Objective »
Could you write out the listing below again, replacing every "How do I perform" with "How can I carry out" and leaving everything else unchanged?

Input »
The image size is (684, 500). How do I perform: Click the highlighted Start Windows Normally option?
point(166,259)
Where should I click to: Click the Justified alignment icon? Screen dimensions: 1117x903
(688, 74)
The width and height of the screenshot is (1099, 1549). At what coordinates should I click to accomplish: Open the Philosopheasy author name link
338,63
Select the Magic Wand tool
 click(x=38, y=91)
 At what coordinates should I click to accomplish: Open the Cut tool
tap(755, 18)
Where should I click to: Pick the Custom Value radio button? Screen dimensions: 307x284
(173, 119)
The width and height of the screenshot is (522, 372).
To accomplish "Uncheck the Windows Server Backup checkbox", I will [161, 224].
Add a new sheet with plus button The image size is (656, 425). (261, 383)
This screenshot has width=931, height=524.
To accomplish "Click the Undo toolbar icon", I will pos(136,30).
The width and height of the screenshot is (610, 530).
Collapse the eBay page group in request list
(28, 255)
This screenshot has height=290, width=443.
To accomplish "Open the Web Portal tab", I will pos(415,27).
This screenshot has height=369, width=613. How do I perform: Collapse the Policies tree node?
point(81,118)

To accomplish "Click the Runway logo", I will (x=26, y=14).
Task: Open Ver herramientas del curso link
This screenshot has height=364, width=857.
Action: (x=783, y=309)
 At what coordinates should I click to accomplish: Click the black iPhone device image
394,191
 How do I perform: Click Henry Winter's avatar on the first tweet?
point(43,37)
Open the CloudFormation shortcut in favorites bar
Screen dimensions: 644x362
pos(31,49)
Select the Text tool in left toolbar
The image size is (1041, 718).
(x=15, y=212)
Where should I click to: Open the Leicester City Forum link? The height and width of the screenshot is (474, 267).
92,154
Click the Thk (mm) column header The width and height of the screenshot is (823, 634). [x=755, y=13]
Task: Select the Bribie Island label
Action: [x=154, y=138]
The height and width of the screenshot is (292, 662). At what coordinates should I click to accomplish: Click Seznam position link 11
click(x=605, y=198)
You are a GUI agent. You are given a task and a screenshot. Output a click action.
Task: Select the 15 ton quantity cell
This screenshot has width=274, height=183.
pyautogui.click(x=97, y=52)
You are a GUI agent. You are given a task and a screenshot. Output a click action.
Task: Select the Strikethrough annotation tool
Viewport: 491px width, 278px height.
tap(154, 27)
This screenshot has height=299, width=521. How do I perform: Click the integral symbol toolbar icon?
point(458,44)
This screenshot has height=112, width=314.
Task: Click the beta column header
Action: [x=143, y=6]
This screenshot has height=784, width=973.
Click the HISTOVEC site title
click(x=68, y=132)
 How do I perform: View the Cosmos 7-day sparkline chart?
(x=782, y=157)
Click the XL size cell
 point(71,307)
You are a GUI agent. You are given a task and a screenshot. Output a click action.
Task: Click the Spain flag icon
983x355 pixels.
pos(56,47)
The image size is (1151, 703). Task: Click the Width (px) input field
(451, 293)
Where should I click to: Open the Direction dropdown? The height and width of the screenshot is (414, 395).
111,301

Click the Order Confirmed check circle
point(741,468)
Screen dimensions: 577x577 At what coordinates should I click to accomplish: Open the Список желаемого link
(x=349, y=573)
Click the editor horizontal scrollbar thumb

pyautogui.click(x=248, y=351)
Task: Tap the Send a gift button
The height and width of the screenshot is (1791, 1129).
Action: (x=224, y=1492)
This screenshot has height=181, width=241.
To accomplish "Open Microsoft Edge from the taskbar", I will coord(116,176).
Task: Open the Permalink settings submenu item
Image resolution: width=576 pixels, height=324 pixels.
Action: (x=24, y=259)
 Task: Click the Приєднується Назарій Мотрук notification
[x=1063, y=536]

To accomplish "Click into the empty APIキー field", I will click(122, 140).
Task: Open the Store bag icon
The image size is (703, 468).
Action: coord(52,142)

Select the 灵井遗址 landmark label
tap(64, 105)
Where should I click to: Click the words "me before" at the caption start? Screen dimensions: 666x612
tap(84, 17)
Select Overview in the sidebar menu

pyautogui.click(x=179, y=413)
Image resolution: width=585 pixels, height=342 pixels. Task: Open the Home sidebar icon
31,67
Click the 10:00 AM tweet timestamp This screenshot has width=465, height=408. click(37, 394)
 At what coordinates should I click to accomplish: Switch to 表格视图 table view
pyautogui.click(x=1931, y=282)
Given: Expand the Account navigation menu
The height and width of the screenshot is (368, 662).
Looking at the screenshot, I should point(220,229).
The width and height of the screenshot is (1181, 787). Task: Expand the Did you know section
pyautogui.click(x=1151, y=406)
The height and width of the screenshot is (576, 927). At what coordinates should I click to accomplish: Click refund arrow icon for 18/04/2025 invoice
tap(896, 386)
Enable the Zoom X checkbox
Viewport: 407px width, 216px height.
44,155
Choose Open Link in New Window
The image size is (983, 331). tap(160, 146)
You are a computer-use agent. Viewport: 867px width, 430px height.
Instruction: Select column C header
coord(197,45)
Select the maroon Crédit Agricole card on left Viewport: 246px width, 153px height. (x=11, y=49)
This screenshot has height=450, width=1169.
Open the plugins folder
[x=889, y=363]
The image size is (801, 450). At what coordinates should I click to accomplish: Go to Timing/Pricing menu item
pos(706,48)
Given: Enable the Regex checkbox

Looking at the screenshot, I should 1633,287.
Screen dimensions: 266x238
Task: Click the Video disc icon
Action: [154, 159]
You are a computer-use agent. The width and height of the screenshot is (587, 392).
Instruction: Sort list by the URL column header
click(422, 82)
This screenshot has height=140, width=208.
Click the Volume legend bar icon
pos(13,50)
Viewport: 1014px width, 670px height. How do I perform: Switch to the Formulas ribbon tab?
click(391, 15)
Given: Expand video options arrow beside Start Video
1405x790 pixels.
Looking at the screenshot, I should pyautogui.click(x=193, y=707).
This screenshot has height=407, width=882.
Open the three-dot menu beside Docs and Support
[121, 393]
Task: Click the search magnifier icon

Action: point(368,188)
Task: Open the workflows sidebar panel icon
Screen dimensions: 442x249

Written answer »
The image size is (684, 500). How can I carry out: Click the highlighted Start Windows Normally option?
point(166,259)
Where should I click to: Click the Justified alignment icon? Screen dimensions: 1117x903
(688, 74)
The width and height of the screenshot is (1099, 1549). At what coordinates should I click to accomplish: Open the Philosopheasy author name link
338,63
Select the Magic Wand tool
 click(x=38, y=91)
 At what coordinates should I click to accomplish: Open the Cut tool
tap(755, 18)
Where should I click to: Pick the Custom Value radio button? Screen dimensions: 307x284
(173, 119)
The width and height of the screenshot is (522, 372).
To accomplish "Uncheck the Windows Server Backup checkbox", I will [161, 224].
Add a new sheet with plus button The image size is (656, 425). (261, 383)
This screenshot has width=931, height=524.
To accomplish "Click the Undo toolbar icon", I will pos(136,30).
The width and height of the screenshot is (610, 530).
Collapse the eBay page group in request list
(28, 255)
This screenshot has height=290, width=443.
To accomplish "Open the Web Portal tab", I will pos(415,27).
This screenshot has height=369, width=613. How can I carry out: Collapse the Policies tree node?
point(81,118)

To accomplish "Click the Runway logo", I will (x=26, y=14).
Task: Open Ver herramientas del curso link
This screenshot has height=364, width=857.
Action: (x=783, y=309)
 At what coordinates should I click to accomplish: Click the black iPhone device image
394,191
 How can I carry out: Click Henry Winter's avatar on the first tweet?
point(43,37)
Open the CloudFormation shortcut in favorites bar
Screen dimensions: 644x362
pos(31,49)
Select the Text tool in left toolbar
The image size is (1041, 718).
(x=15, y=212)
Where should I click to: Open the Leicester City Forum link? The height and width of the screenshot is (474, 267).
92,154
Click the Thk (mm) column header The width and height of the screenshot is (823, 634). [x=755, y=13]
Task: Select the Bribie Island label
Action: [x=154, y=138]
The height and width of the screenshot is (292, 662). At what coordinates should I click to accomplish: Click Seznam position link 11
click(x=605, y=198)
You are a GUI agent. You are given a task and a screenshot. Output a click action.
Task: Select the 15 ton quantity cell
This screenshot has width=274, height=183.
pyautogui.click(x=97, y=52)
You are a GUI agent. You are given a task and a screenshot. Output a click action.
Task: Select the Strikethrough annotation tool
Viewport: 491px width, 278px height.
tap(154, 27)
This screenshot has height=299, width=521. How can I carry out: Click the integral symbol toolbar icon?
point(458,44)
This screenshot has height=112, width=314.
Task: Click the beta column header
Action: [x=143, y=6]
This screenshot has height=784, width=973.
Click the HISTOVEC site title
click(x=68, y=132)
 How can I carry out: View the Cosmos 7-day sparkline chart?
(x=782, y=157)
Click the XL size cell
 point(71,307)
You are a GUI agent. You are given a task and a screenshot. Output a click action.
Task: Click the Spain flag icon
983x355 pixels.
pos(56,47)
The image size is (1151, 703). Task: Click the Width (px) input field
(451, 293)
Where should I click to: Open the Direction dropdown? The height and width of the screenshot is (414, 395).
111,301

Click the Order Confirmed check circle
point(741,468)
Screen dimensions: 577x577 At what coordinates should I click to accomplish: Open the Список желаемого link
(x=349, y=573)
Click the editor horizontal scrollbar thumb

pyautogui.click(x=248, y=351)
Task: Tap the Send a gift button
The height and width of the screenshot is (1791, 1129).
Action: (x=224, y=1492)
This screenshot has height=181, width=241.
To accomplish "Open Microsoft Edge from the taskbar", I will coord(116,176).
Task: Open the Permalink settings submenu item
Image resolution: width=576 pixels, height=324 pixels.
Action: (x=24, y=259)
 Task: Click the Приєднується Назарій Мотрук notification
[x=1063, y=536]

To accomplish "Click into the empty APIキー field", I will click(122, 140).
Task: Open the Store bag icon
The image size is (703, 468).
Action: coord(52,142)

Select the 灵井遗址 landmark label
tap(64, 105)
Where should I click to: Click the words "me before" at the caption start? Screen dimensions: 666x612
tap(84, 17)
Select Overview in the sidebar menu

pyautogui.click(x=179, y=413)
Image resolution: width=585 pixels, height=342 pixels. Task: Open the Home sidebar icon
31,67
Click the 10:00 AM tweet timestamp This screenshot has width=465, height=408. click(37, 394)
 At what coordinates should I click to accomplish: Switch to 表格视图 table view
pyautogui.click(x=1931, y=282)
Given: Expand the Account navigation menu
The height and width of the screenshot is (368, 662).
Looking at the screenshot, I should point(220,229).
The width and height of the screenshot is (1181, 787). Task: Expand the Did you know section
pyautogui.click(x=1151, y=406)
The height and width of the screenshot is (576, 927). At what coordinates should I click to accomplish: Click refund arrow icon for 18/04/2025 invoice
tap(896, 386)
Enable the Zoom X checkbox
Viewport: 407px width, 216px height.
44,155
Choose Open Link in New Window
The image size is (983, 331). tap(160, 146)
You are a computer-use agent. Viewport: 867px width, 430px height.
Instruction: Select column C header
coord(197,45)
Select the maroon Crédit Agricole card on left Viewport: 246px width, 153px height. (x=11, y=49)
This screenshot has height=450, width=1169.
Open the plugins folder
[x=889, y=363]
The image size is (801, 450). At what coordinates should I click to accomplish: Go to Timing/Pricing menu item
pos(706,48)
Given: Enable the Regex checkbox

Looking at the screenshot, I should 1633,287.
Screen dimensions: 266x238
Task: Click the Video disc icon
Action: [154, 159]
You are a computer-use agent. The width and height of the screenshot is (587, 392).
Instruction: Sort list by the URL column header
click(422, 82)
This screenshot has height=140, width=208.
Click the Volume legend bar icon
pos(13,50)
Viewport: 1014px width, 670px height. How can I carry out: Switch to the Formulas ribbon tab?
click(391, 15)
Given: Expand video options arrow beside Start Video
1405x790 pixels.
Looking at the screenshot, I should pyautogui.click(x=193, y=707).
This screenshot has height=407, width=882.
Open the three-dot menu beside Docs and Support
[121, 393]
Task: Click the search magnifier icon

Action: point(368,188)
Task: Open the workflows sidebar panel icon
Screen dimensions: 442x249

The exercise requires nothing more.